◆ ABOUT THIS TASK ◆
Please print exactly the line containing "三上賢一 (347, 677)" and every line after it to the end of the records below, and nothing more.

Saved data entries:
________

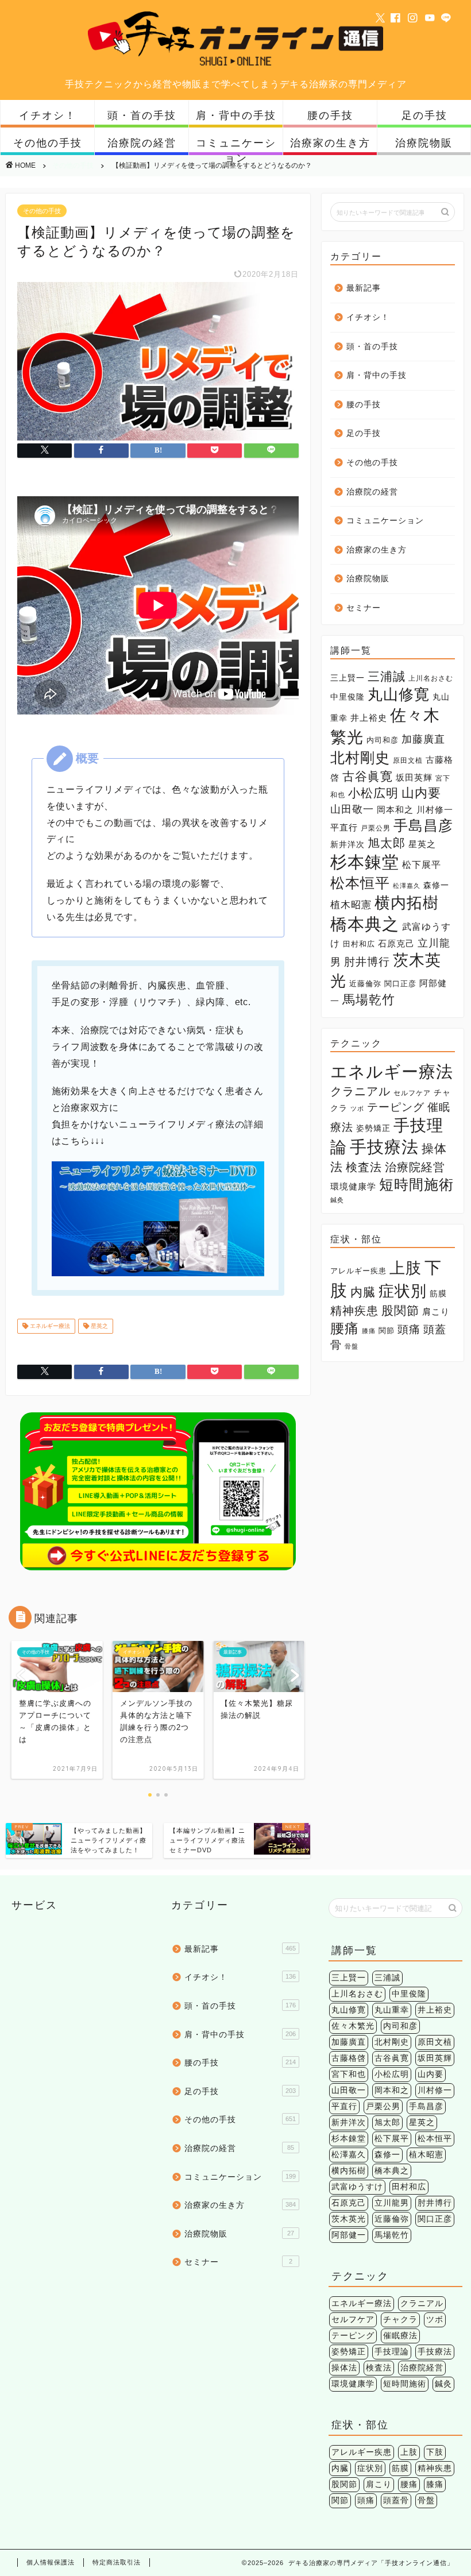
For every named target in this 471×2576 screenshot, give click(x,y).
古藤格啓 (348, 2058)
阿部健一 (348, 2235)
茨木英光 (348, 2219)
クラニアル (360, 1091)
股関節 (400, 1310)
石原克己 (396, 943)
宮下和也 (348, 2074)
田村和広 (359, 944)
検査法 (364, 1166)
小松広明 (373, 793)
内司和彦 (382, 740)
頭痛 (408, 1329)
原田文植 (408, 760)
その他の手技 (47, 142)
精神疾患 (354, 1310)
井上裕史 (368, 718)
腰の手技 (330, 115)
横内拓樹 (407, 903)
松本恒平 (360, 883)
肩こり (436, 1311)
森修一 (436, 885)
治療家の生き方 (330, 142)
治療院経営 (415, 1167)
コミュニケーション (236, 145)
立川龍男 (392, 2203)
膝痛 (369, 1330)
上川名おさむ (430, 678)
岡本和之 (395, 809)
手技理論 (392, 2351)
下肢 (434, 2452)
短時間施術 (416, 1184)
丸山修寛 (399, 694)
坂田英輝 (414, 777)
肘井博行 (367, 962)
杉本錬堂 (364, 862)
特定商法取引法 (116, 2562)
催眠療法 (400, 2335)
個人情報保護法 (50, 2562)
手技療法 (384, 1146)
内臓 (363, 1292)
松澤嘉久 (406, 885)
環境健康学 (353, 1186)
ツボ (357, 1108)
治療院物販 (424, 142)
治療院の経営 (141, 142)
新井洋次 (347, 844)
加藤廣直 (423, 739)
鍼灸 (337, 1199)
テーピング (395, 1107)
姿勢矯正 (373, 1128)
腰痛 (344, 1328)
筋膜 (438, 1293)
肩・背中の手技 (236, 115)
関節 (387, 1330)
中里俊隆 (347, 696)
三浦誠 (387, 676)
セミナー (363, 608)
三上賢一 (347, 677)
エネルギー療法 (49, 1326)
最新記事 (363, 288)
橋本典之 (364, 923)
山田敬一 (352, 809)
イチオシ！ (47, 115)
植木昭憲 (351, 904)
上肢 (405, 1268)
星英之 (98, 1326)
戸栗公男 (376, 828)
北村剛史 (360, 758)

________

◆ SOLVED PROBLEM ◆
三上賢一 (347, 677)
エネルギー療法 (49, 1326)
最新記事 (363, 288)
橋本典之 (364, 923)
山田敬一 (352, 809)
イチオシ！ (47, 115)
植木昭憲 (351, 904)
上肢 (405, 1268)
星英之 (98, 1326)
戸栗公男 (376, 828)
北村剛史 (360, 758)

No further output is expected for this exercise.